I think it’s a moth
I just took this picture of a moth that has a fuzzy tail that was swinging back and forth very slowly with each of the little hairs moving as the tail moved. At first I thought there was a spider on the end of the moth until I got my nose up close. It measured about 3/4″ from wing tip to wing tip. I live in the Yucatan very near the border with Belize. Sorry the picture quality isn’t better.
Luckily, in the case of getting your moth identified, insects do not respect international borders. Quite fortuitously, the first page we opened in our archaic Holland Moth Book revealed a plate of 60 moths including your little Glyphodes hyalinata.

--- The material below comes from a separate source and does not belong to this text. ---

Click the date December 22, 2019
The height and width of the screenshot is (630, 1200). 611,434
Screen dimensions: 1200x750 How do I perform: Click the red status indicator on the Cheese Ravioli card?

We had no common name. We located a mention on BugGuide, but no image. More web searching turned up no images, but we were led to a site, the Moth Photographer’s Group from the Mississippi State University Entomological Museum. It pictured two other moths in the genus Glyphodes, but not your moth. Your moth was pictured further down the row under a different genus, Diaphania hyalinata. So, there was some reclassification of the genus after Holland’s book was published. There are some nice live images of your moth which goes by the common name Melonworm Moth. Retro-searching BugGuide with the new information gave us a hit and the following information: it is in the Family “Pyralidae, and the caterpillar is a pest of cucumber, melons, pumpkins and squash.” Identifying your species has lead us to a wonderful new website, the Moth Photographers Group.